● Data rows
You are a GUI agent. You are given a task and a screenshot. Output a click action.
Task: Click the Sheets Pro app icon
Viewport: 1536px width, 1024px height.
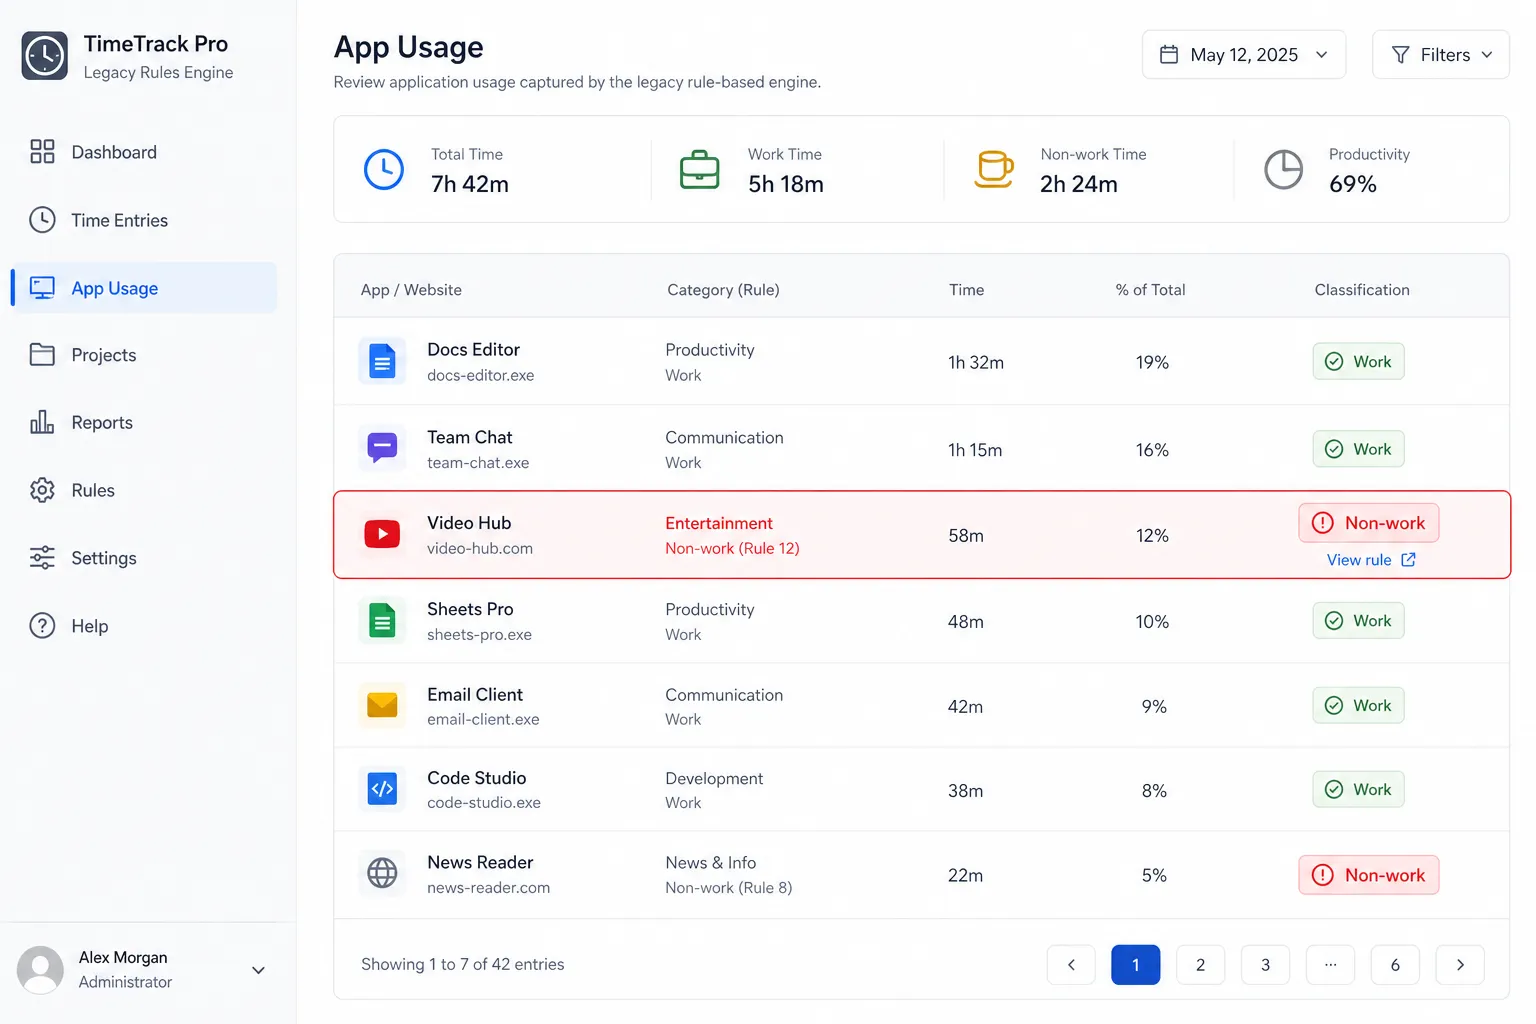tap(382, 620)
* * *
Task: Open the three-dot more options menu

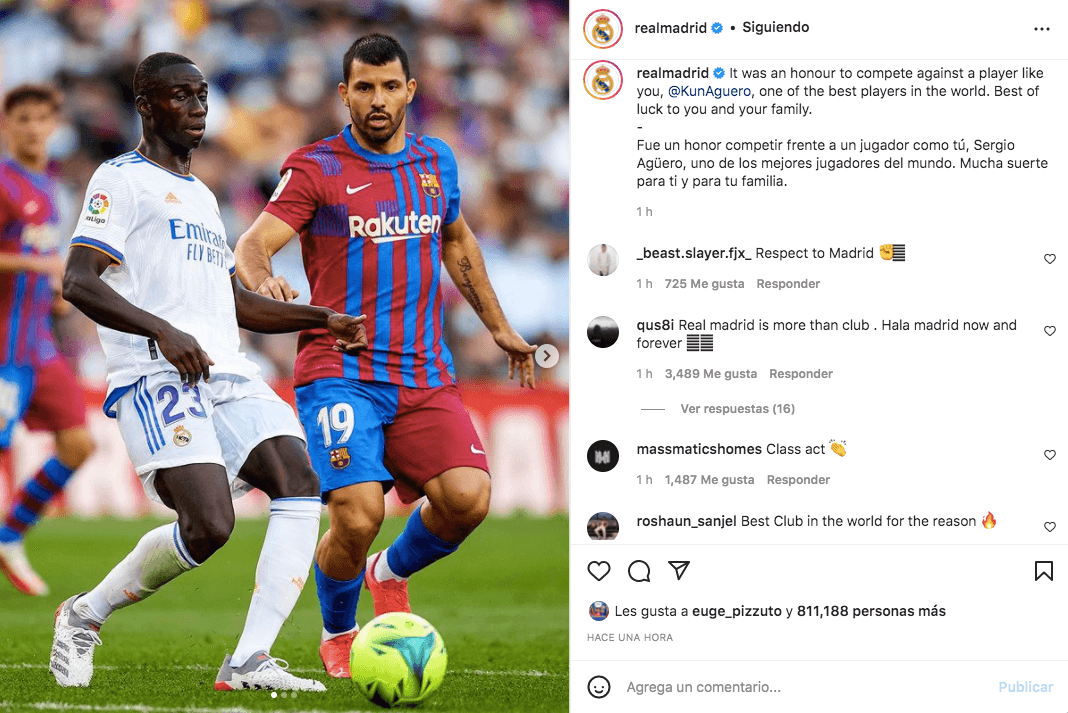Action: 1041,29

● What is required
Reproduce the data from the line with "You are a GUI" to the line with "tap(382, 620)", both lines included, leaving out the pictures, and scale each coordinate in the answers by 1.25, rounding to whole numbers with halves rounded up.

● Result of this task
You are a GUI agent. You are given a task and a screenshot. Output a click action.
Task: Click the Sheets Pro app icon
Viewport: 1536px width, 1024px height.
tap(478, 775)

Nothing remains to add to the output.